> [Working data]:
==================================================

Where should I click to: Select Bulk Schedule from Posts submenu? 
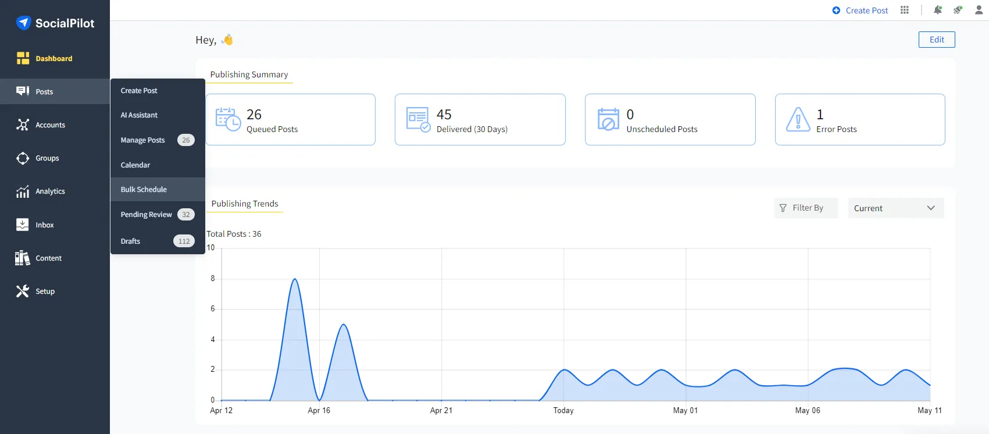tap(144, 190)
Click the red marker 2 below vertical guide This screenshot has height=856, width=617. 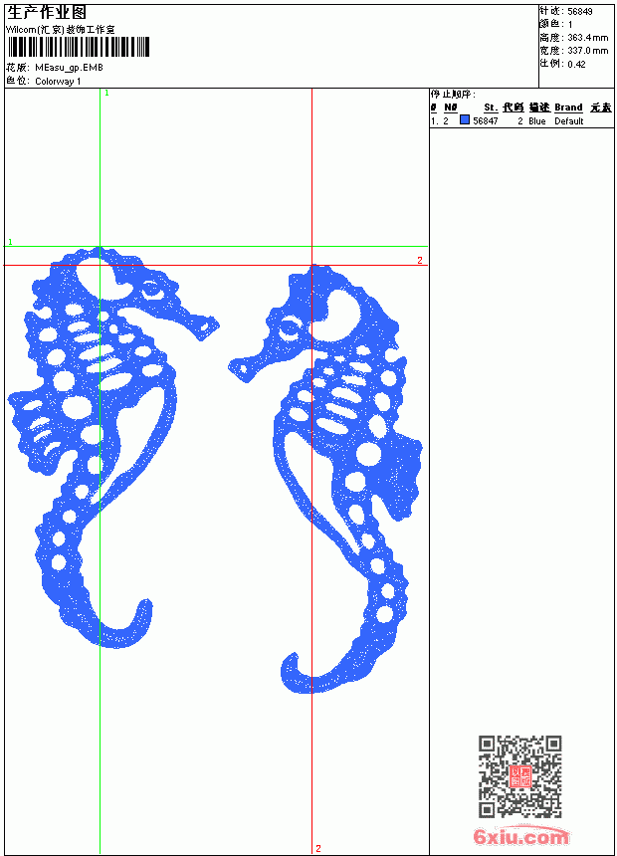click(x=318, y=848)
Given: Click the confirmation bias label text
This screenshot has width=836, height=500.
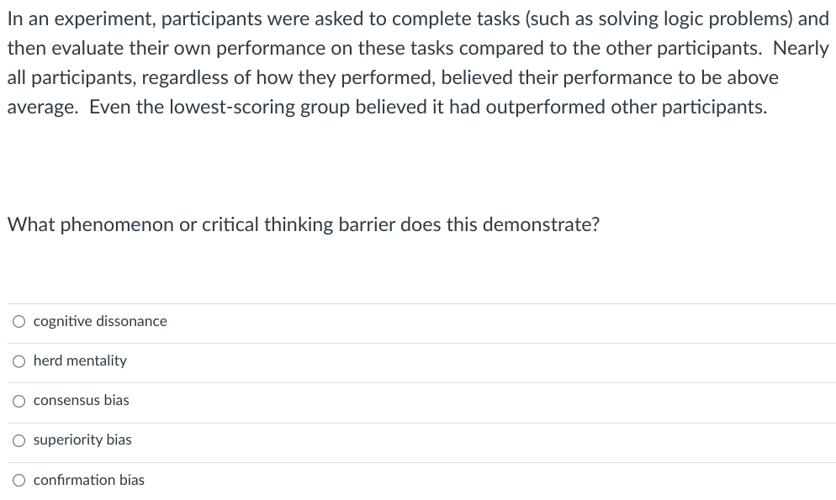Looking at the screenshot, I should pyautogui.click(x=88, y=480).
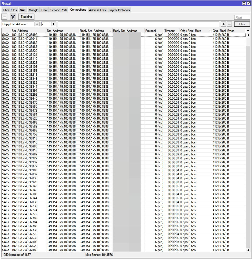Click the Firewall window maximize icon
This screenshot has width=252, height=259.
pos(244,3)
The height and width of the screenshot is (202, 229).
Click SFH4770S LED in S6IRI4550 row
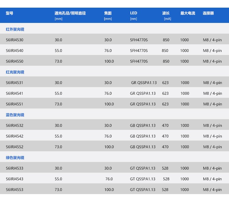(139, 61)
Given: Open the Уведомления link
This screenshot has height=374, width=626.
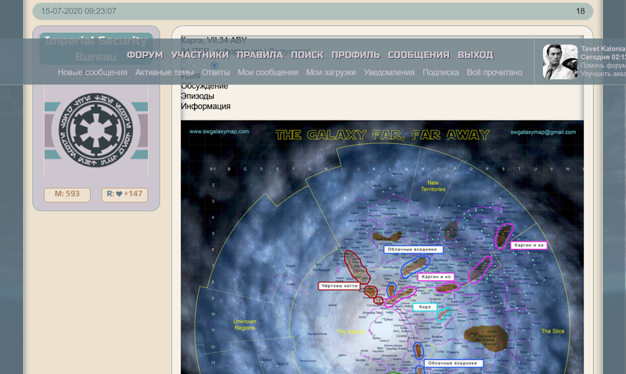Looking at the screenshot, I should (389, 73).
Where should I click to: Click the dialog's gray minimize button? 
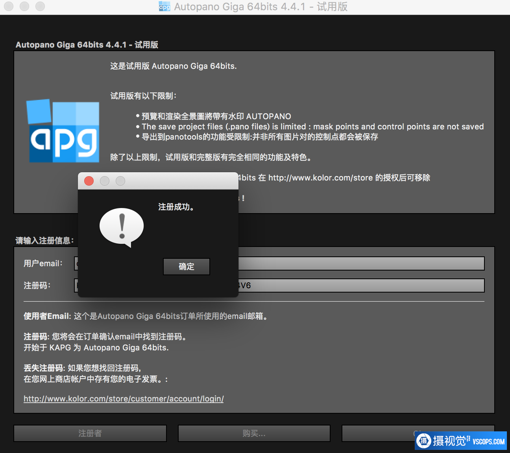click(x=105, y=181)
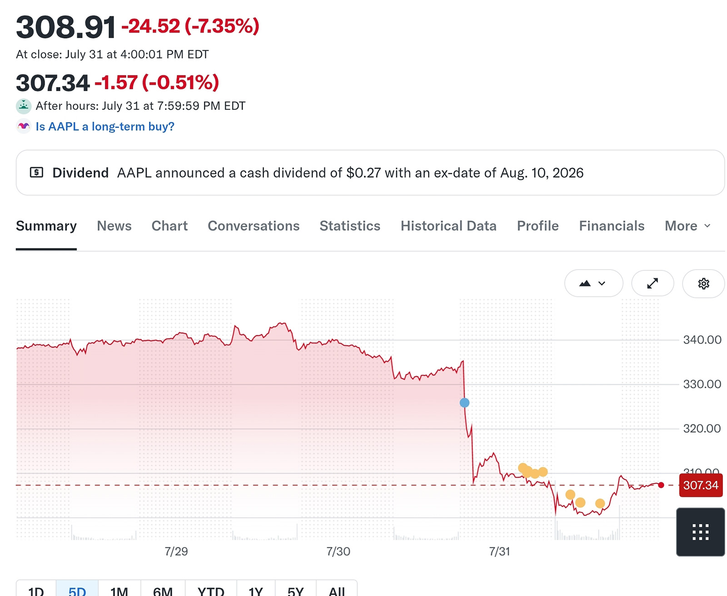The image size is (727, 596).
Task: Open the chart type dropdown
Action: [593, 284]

==================================================

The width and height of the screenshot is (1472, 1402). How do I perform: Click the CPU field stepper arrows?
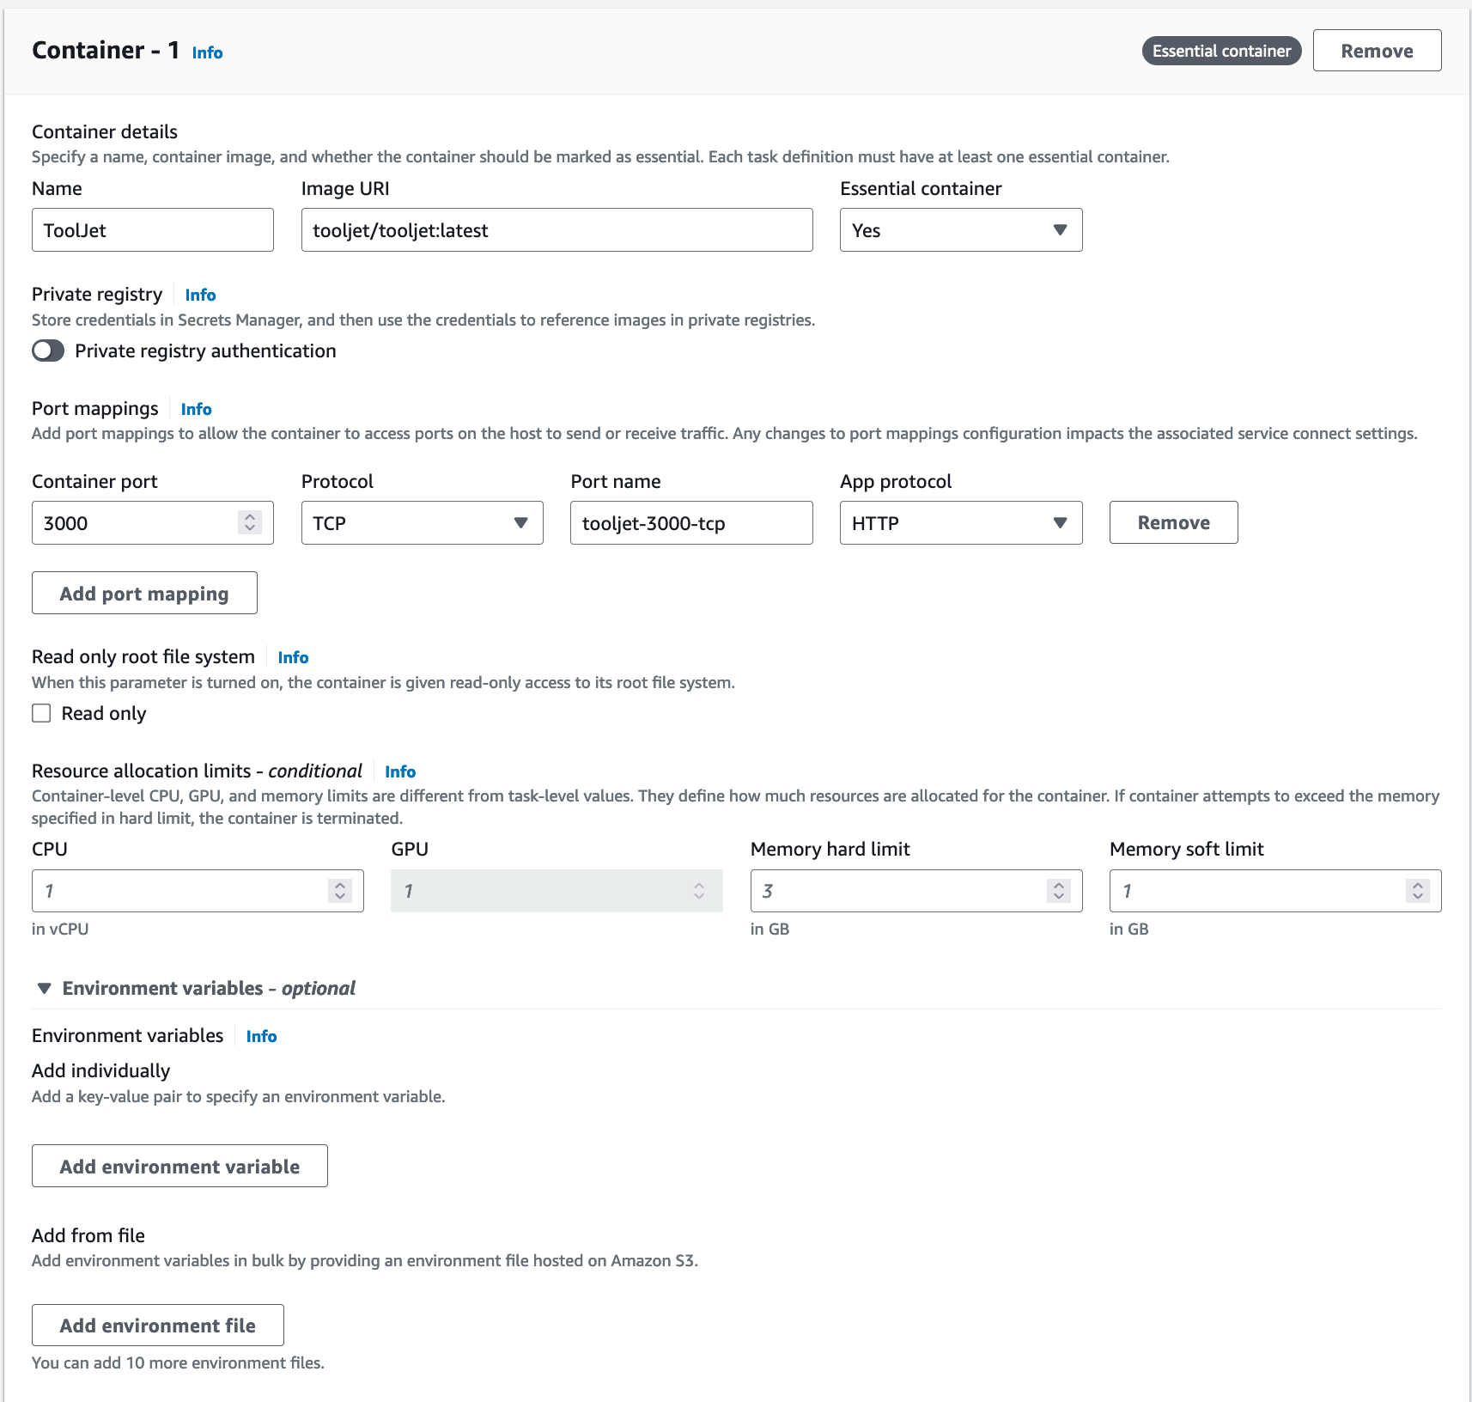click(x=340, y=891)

==================================================

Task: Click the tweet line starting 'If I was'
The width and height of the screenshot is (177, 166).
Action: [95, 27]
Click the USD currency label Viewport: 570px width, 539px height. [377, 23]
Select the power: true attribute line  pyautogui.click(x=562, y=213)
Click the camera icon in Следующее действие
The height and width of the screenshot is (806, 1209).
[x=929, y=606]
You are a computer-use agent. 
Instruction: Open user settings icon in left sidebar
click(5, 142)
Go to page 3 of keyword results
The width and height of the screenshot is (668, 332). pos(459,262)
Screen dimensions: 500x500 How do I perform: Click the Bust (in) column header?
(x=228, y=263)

==================================================

> [What you need to do]:
Your reply should consist of one number: how many lines above contain the word "Given".

> [Response box]:
2